En un día de principios de febrero de 1959, llegamos los alumnos al salón de clases con cierta ansiedad.  Nos aguardaba dar el examen de Biología de medio término, resultado del cual compartía igual valor con el de fin de año. Yo llegué en el momento que había comenzado la clase. 

            Al entrar al salón noté que sobre cada pupitre nos esperaba la hoja de la prueba. Era invierno, y enseguida me quité el abrigo del uniforme y lo colgué en uno de los ganchos del largo perchero donde los otros abrigos negros colgaban en fila por todo lo largo de la pared del salón. Los alumnos que ya estaban sentados alzaban sus hombros con incomprensión y se miraban, perplejos, unos a los otros. El extraño comportamiento me apuró a conocer cuál era la vaina del alboroto.

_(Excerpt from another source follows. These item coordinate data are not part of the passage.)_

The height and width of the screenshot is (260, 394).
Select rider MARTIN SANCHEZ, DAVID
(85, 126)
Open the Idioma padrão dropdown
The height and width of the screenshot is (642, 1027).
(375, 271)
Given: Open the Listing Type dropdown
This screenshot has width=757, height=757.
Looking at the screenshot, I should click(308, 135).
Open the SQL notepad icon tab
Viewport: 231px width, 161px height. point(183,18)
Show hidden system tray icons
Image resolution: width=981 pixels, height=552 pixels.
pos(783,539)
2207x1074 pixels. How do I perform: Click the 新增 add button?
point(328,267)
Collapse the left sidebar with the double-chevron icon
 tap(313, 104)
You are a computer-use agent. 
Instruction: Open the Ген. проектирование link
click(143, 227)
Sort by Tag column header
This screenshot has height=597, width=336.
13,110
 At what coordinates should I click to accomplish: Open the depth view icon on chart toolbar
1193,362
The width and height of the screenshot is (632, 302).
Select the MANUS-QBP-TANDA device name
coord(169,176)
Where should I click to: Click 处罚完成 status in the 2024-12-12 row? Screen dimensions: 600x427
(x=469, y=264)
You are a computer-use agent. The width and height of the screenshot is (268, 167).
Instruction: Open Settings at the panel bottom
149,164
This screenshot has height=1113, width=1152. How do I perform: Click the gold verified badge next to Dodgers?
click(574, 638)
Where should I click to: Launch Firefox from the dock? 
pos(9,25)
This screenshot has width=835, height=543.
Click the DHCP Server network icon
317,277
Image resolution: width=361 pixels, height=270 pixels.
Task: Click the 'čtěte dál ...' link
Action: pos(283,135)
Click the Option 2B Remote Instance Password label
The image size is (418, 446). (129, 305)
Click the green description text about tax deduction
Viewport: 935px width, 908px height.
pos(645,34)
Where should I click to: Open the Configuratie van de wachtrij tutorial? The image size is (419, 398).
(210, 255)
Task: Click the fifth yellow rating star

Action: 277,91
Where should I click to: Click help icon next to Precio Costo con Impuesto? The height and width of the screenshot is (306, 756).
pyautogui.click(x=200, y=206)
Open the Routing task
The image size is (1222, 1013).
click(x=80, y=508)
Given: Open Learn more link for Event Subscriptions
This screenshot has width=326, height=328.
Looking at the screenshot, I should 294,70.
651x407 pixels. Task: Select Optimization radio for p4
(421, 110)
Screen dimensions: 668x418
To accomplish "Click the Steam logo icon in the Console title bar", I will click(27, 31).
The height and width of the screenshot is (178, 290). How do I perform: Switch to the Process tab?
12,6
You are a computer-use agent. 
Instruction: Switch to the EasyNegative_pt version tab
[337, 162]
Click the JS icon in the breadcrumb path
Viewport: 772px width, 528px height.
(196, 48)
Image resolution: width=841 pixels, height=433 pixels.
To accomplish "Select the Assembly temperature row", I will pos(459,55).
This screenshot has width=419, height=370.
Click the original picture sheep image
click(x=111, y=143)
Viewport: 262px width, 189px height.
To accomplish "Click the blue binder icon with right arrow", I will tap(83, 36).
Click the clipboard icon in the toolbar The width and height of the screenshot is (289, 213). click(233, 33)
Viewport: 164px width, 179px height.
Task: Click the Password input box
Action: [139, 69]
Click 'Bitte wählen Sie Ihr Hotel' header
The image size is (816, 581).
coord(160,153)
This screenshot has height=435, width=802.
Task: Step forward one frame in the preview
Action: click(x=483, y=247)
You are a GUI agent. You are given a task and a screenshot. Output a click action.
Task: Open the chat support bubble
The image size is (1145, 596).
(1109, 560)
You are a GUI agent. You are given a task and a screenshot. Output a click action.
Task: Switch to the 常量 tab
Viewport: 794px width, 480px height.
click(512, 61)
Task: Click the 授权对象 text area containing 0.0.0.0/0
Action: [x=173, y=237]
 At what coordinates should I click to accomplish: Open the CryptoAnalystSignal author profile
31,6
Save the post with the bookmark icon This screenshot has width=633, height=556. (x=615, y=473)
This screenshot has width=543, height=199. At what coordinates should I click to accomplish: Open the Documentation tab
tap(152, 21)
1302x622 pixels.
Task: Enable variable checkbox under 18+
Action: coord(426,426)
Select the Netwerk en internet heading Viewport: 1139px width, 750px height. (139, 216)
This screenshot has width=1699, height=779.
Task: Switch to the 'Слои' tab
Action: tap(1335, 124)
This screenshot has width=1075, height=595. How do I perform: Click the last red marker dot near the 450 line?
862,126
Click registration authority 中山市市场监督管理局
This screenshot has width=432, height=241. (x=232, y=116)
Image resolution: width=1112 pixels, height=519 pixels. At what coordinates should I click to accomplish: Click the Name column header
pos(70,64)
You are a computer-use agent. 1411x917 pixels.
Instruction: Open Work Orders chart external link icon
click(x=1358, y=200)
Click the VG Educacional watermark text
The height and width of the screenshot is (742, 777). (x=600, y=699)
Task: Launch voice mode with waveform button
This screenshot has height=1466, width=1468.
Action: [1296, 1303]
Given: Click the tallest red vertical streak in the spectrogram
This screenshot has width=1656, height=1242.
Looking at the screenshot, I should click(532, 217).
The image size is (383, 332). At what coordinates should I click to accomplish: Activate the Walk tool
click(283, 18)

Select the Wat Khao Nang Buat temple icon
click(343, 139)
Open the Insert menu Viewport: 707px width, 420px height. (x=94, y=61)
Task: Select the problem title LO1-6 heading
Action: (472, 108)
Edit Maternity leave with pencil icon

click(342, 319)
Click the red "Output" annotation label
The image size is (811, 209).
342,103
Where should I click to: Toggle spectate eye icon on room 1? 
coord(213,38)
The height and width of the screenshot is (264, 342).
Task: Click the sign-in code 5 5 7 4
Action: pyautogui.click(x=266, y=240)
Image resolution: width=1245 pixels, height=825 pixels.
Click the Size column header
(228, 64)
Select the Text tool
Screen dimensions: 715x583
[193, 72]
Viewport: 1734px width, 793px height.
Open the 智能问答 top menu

            “Yo sé porque están alterados,” nos alerta en voz alta el cuidadosamente uniformado profe. Parado frente a su escritorio era la figura típica del bien educado norteamericano del noreste del país. Detrás del contraste de marrones en su camisa y pantalón bien planchados, su redonda pancita la circunfería un cinturón negro con hebilla de bronce pulida a su mayor brillo. Rubio y peinado hacia atrás, con toques de canas en las sien y bigotes obscuros, observaba, con pipa en mano, nuestra creciente inquietud, y nos advierte: “No quiero escuchar ni una palabra de ustedes. Ni una sola. Tomen asiento enseguida y tengan cuadernos y lápiz a mano. Comiencen ya. Tienen cincuenta minutos para terminar el examen. Yo les anunciaré cuando termine el tiempo, y cuando lo haga, paren de escribir y enseguida pongan sus exámenes en esta canasta. Pasado mañana les doy los resultados.”

            El examen consistía en una página con diez preguntas. Todas eran sobre la materia de la clase, menos la sexta. Esa era solo ¿Por qué? Why? en inglés—la razón de nuestro alboroto. Y tan confundidos como todos lo estaba yo. 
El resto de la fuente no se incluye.